• MATERIAL PROVIDED:
— Start —

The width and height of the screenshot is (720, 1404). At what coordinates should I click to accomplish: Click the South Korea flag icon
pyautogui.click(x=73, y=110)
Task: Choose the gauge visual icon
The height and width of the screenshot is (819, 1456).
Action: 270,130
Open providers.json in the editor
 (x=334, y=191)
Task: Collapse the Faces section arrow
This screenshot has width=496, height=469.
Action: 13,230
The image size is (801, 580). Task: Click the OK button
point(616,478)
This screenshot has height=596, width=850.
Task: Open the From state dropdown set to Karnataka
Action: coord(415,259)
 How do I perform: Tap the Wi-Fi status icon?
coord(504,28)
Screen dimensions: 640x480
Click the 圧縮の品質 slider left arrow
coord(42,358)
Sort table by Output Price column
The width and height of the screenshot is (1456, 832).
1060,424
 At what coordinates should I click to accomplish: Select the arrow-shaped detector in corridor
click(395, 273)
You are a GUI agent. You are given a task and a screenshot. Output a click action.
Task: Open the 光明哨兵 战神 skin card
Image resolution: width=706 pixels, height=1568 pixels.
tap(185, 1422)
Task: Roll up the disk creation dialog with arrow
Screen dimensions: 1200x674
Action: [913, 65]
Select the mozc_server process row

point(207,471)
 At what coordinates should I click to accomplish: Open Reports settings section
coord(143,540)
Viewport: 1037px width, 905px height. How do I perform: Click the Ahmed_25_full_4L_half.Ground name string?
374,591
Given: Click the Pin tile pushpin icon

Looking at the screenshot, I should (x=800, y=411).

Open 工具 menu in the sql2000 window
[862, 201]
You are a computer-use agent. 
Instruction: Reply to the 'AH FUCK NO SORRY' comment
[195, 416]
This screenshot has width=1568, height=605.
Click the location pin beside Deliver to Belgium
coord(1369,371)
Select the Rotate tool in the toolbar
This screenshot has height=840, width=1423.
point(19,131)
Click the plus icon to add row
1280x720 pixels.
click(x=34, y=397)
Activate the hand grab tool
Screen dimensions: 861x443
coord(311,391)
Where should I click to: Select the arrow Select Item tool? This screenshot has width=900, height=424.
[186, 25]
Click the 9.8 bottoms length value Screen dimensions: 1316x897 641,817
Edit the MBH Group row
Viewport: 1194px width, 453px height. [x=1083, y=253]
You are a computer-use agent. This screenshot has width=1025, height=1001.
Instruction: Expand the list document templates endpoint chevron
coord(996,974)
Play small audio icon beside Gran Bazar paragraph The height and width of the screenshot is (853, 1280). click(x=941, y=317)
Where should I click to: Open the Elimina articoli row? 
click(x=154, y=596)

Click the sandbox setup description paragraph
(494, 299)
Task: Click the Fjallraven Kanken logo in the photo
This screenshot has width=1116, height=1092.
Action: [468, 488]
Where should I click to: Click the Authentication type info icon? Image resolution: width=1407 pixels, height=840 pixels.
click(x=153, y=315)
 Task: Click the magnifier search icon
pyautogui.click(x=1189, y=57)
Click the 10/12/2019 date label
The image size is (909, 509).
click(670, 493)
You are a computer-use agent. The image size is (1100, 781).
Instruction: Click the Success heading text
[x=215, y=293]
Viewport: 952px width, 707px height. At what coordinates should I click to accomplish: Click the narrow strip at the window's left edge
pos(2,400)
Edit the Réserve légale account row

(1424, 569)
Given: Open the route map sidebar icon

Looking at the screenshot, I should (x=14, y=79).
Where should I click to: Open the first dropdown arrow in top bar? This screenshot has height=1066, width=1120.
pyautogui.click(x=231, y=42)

— End —

• TASK OBJECTIVE:
Reproduce all of the rows above word for word, with no changes.

• OUTPUT OF THE EXERCISE:
The width and height of the screenshot is (720, 1404). At what coordinates should I click to accomplish: Click the South Korea flag icon
pyautogui.click(x=73, y=110)
Task: Choose the gauge visual icon
The height and width of the screenshot is (819, 1456).
Action: 270,130
Open providers.json in the editor
 (x=334, y=191)
Task: Collapse the Faces section arrow
This screenshot has width=496, height=469.
Action: 13,230
The image size is (801, 580). Task: Click the OK button
point(616,478)
This screenshot has height=596, width=850.
Task: Open the From state dropdown set to Karnataka
Action: coord(415,259)
 How do I perform: Tap the Wi-Fi status icon?
coord(504,28)
Screen dimensions: 640x480
Click the 圧縮の品質 slider left arrow
coord(42,358)
Sort table by Output Price column
The width and height of the screenshot is (1456, 832).
1060,424
 At what coordinates should I click to accomplish: Select the arrow-shaped detector in corridor
click(395, 273)
You are a GUI agent. You are given a task and a screenshot. Output a click action.
Task: Open the 光明哨兵 战神 skin card
Image resolution: width=706 pixels, height=1568 pixels.
tap(185, 1422)
Task: Roll up the disk creation dialog with arrow
Screen dimensions: 1200x674
Action: [913, 65]
Select the mozc_server process row

point(207,471)
 At what coordinates should I click to accomplish: Open Reports settings section
coord(143,540)
Viewport: 1037px width, 905px height. How do I perform: Click the Ahmed_25_full_4L_half.Ground name string?
374,591
Given: Click the Pin tile pushpin icon

Looking at the screenshot, I should (x=800, y=411).

Open 工具 menu in the sql2000 window
[862, 201]
You are a computer-use agent. 
Instruction: Reply to the 'AH FUCK NO SORRY' comment
[195, 416]
This screenshot has width=1568, height=605.
Click the location pin beside Deliver to Belgium
coord(1369,371)
Select the Rotate tool in the toolbar
This screenshot has height=840, width=1423.
point(19,131)
Click the plus icon to add row
1280x720 pixels.
click(x=34, y=397)
Activate the hand grab tool
Screen dimensions: 861x443
coord(311,391)
Where should I click to: Select the arrow Select Item tool? This screenshot has width=900, height=424.
[186, 25]
Click the 9.8 bottoms length value Screen dimensions: 1316x897 641,817
Edit the MBH Group row
Viewport: 1194px width, 453px height. [x=1083, y=253]
You are a computer-use agent. This screenshot has width=1025, height=1001.
Instruction: Expand the list document templates endpoint chevron
coord(996,974)
Play small audio icon beside Gran Bazar paragraph The height and width of the screenshot is (853, 1280). click(x=941, y=317)
Where should I click to: Open the Elimina articoli row? 
click(x=154, y=596)

Click the sandbox setup description paragraph
(494, 299)
Task: Click the Fjallraven Kanken logo in the photo
This screenshot has width=1116, height=1092.
Action: [468, 488]
Where should I click to: Click the Authentication type info icon? Image resolution: width=1407 pixels, height=840 pixels.
click(x=153, y=315)
 Task: Click the magnifier search icon
pyautogui.click(x=1189, y=57)
Click the 10/12/2019 date label
The image size is (909, 509).
click(670, 493)
You are a computer-use agent. The image size is (1100, 781).
Instruction: Click the Success heading text
[x=215, y=293]
Viewport: 952px width, 707px height. At what coordinates should I click to accomplish: Click the narrow strip at the window's left edge
pos(2,400)
Edit the Réserve légale account row

(1424, 569)
Given: Open the route map sidebar icon

Looking at the screenshot, I should (x=14, y=79).
Where should I click to: Open the first dropdown arrow in top bar? This screenshot has height=1066, width=1120.
pyautogui.click(x=231, y=42)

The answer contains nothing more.